■ Provided information
******************************

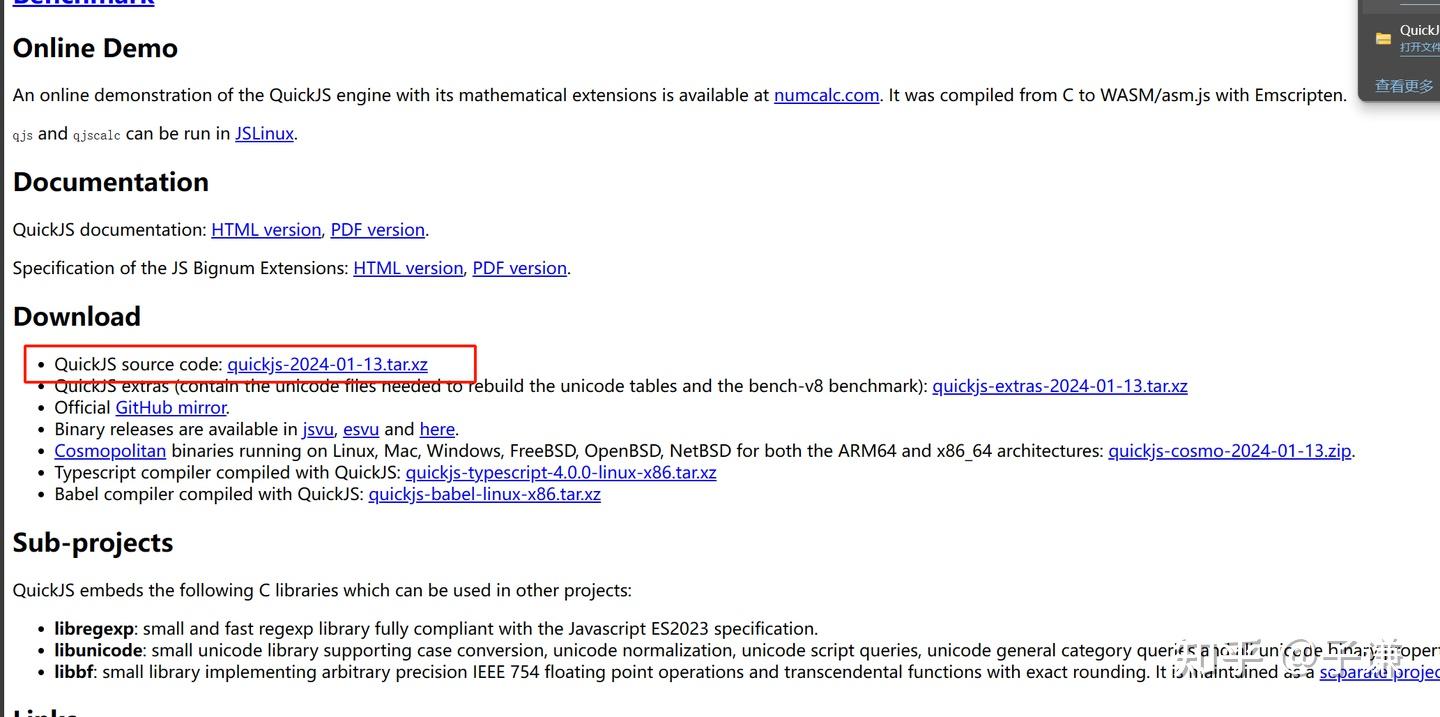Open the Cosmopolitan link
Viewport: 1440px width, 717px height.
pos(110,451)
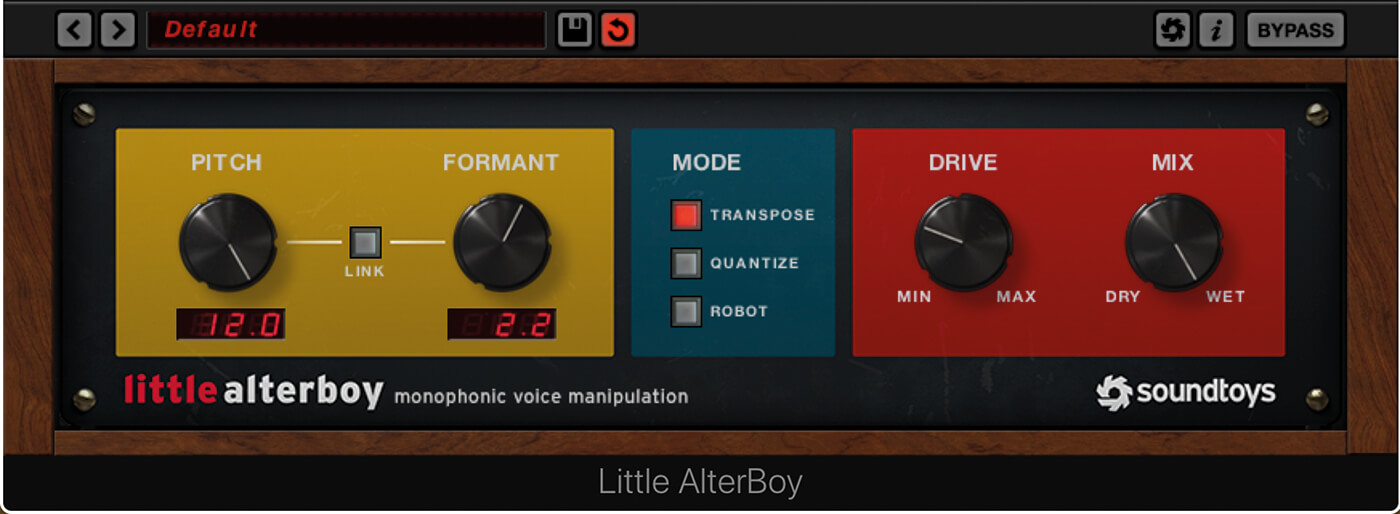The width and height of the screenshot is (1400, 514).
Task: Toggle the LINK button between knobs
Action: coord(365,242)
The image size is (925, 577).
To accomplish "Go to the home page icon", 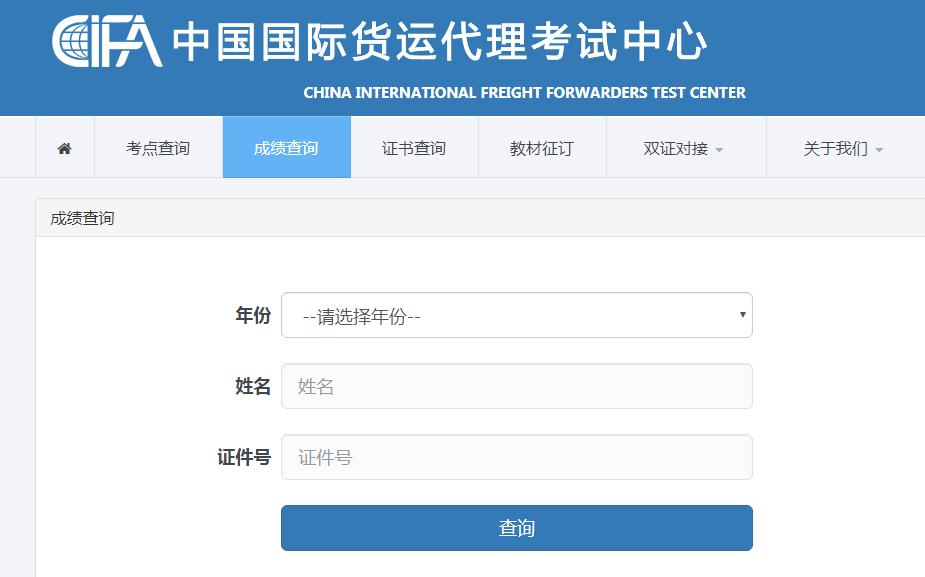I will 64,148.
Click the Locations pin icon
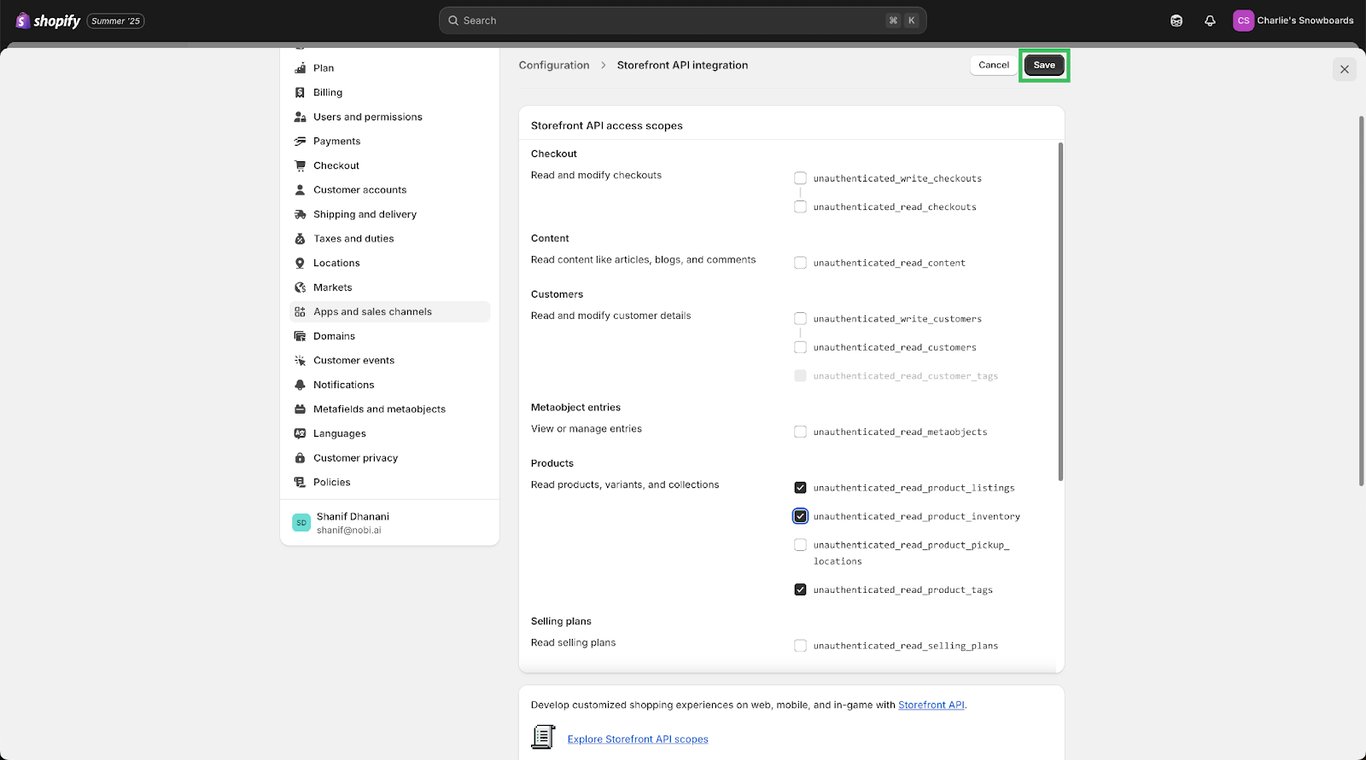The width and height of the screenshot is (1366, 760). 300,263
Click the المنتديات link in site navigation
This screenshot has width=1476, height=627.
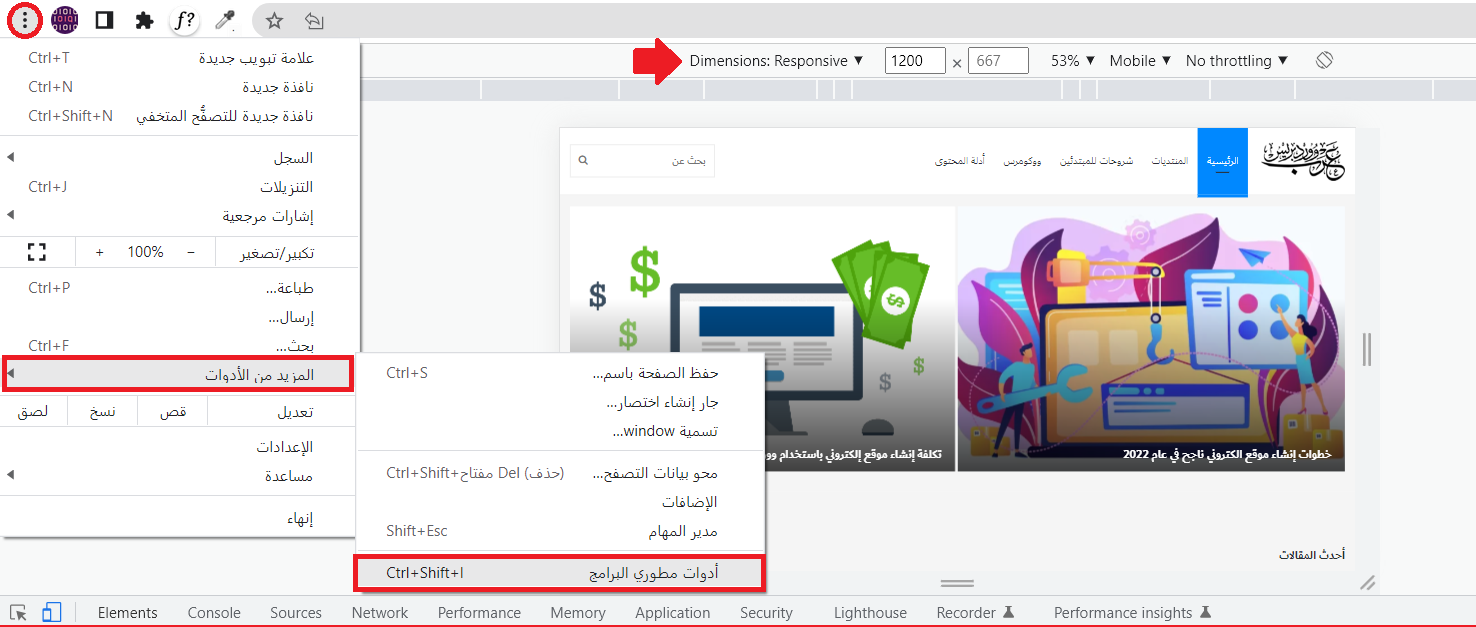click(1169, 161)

******************************

Exactly the lines from the one containing "Click the المنتديات link in site navigation" to the final line of the entries are wanted; please write them out, both ends included, but not the pictures.

■ Result
Click the المنتديات link in site navigation
This screenshot has width=1476, height=627.
click(1169, 161)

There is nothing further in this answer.